## [EXERCISE INSTRUCTIONS]
Find every line in the records below that contains the word "This", and copy each of those lines.
-- start INPUT MATERIAL --
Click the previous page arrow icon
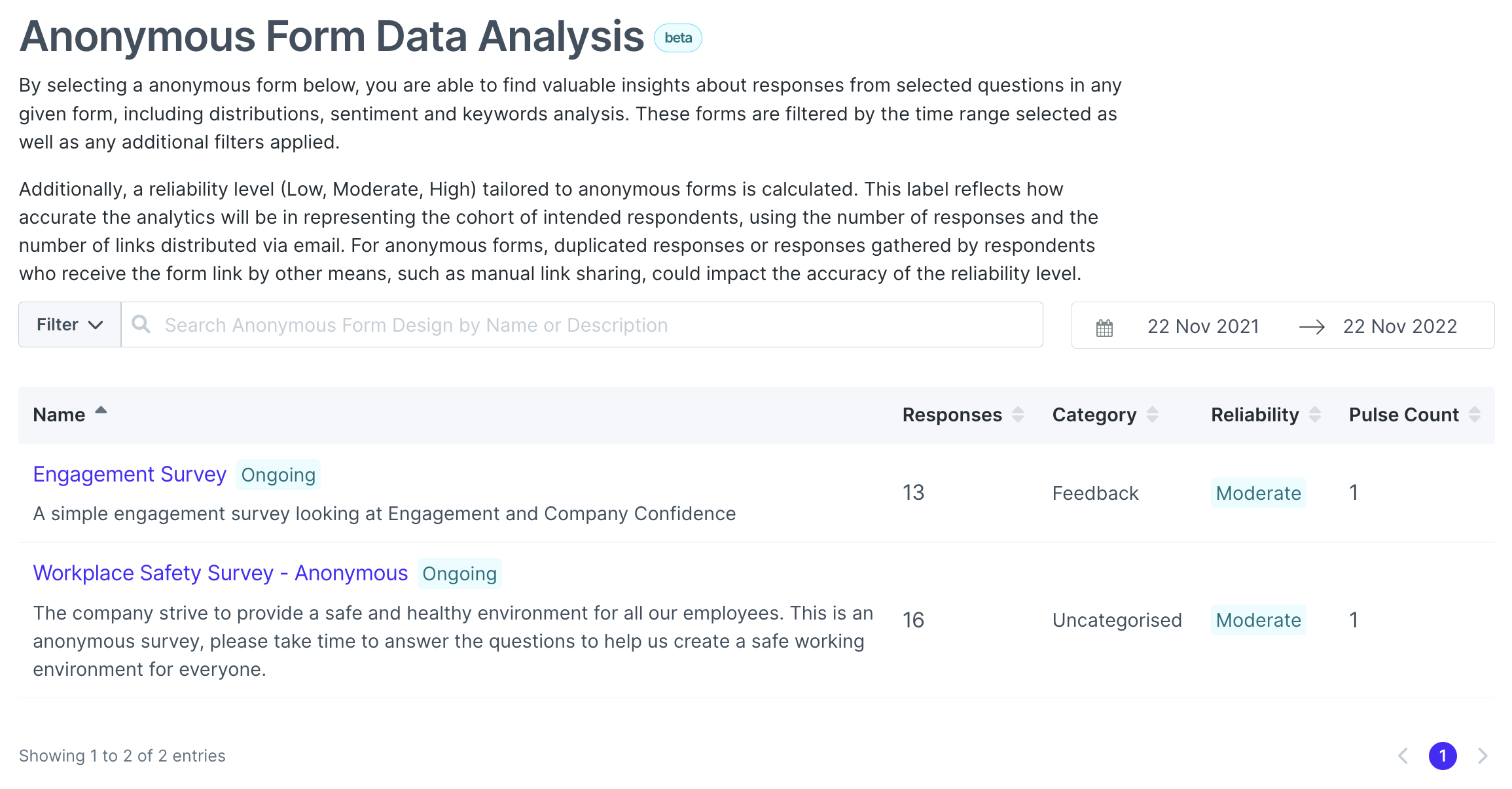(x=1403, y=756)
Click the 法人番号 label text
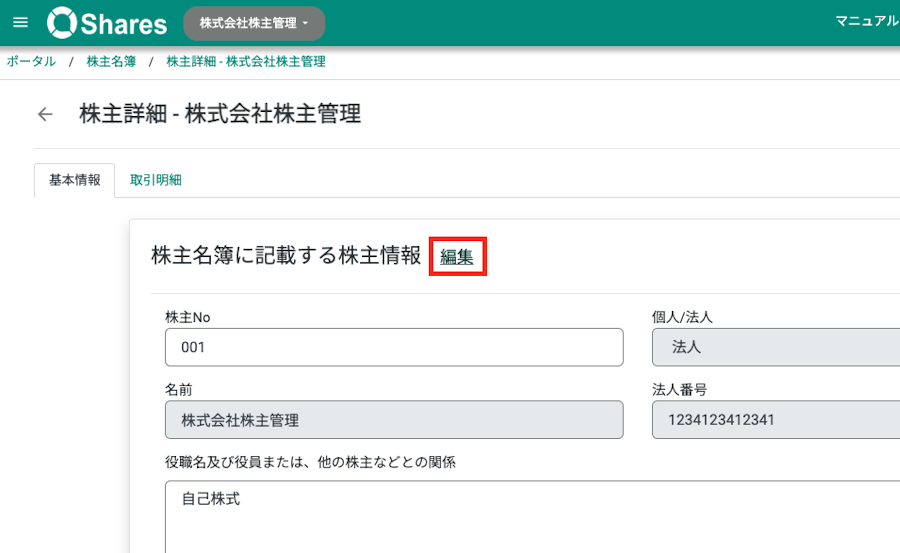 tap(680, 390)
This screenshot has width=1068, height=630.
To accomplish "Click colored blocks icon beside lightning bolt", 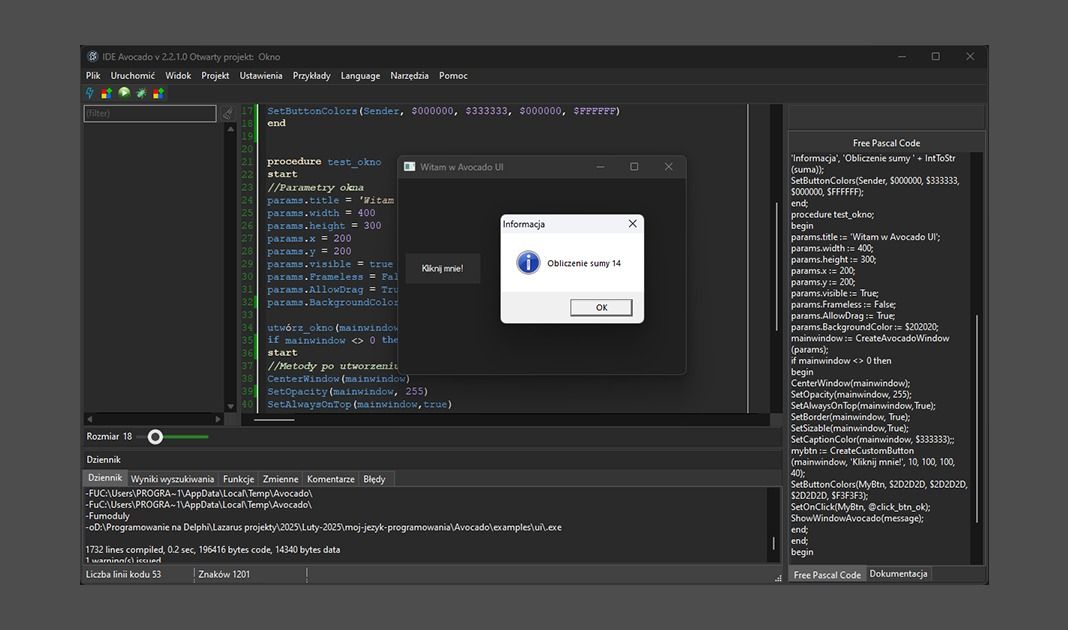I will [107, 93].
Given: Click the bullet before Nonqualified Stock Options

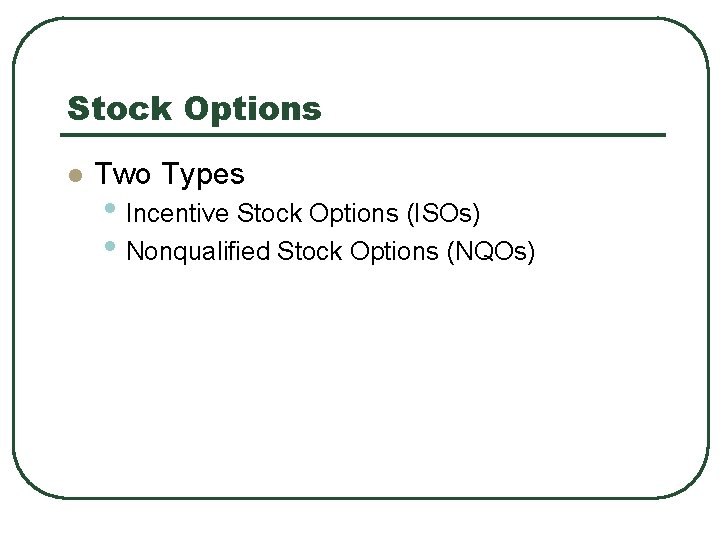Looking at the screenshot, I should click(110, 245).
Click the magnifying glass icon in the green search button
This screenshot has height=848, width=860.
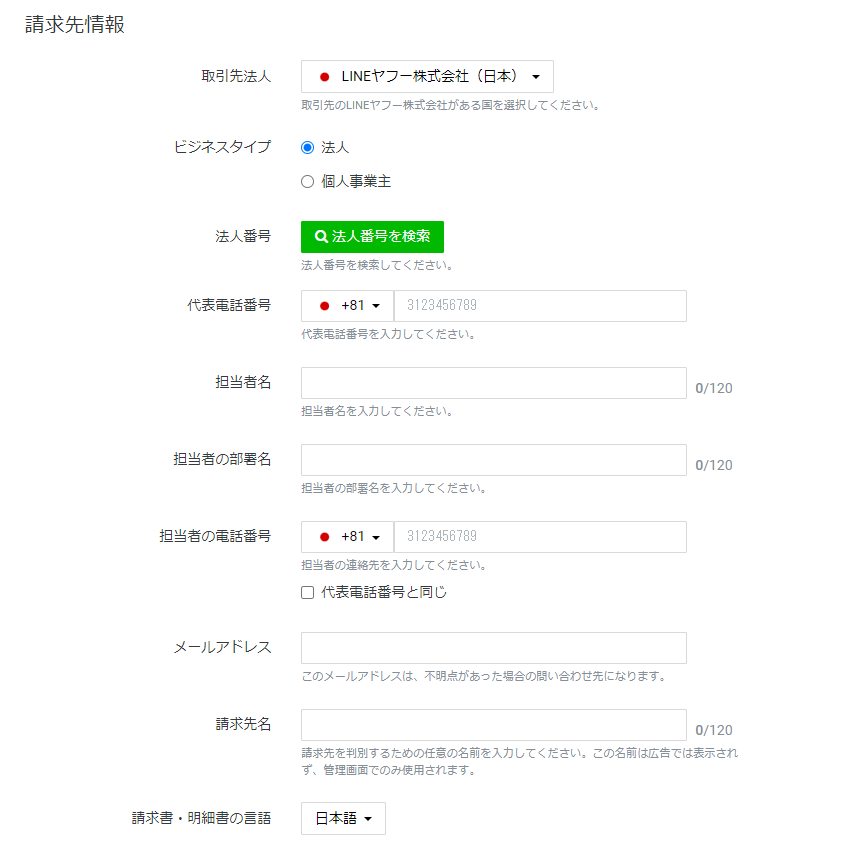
-- end INPUT MATERIAL --
## [FULL OUTPUT]
This screenshot has width=1068, height=630.
This screenshot has height=848, width=860.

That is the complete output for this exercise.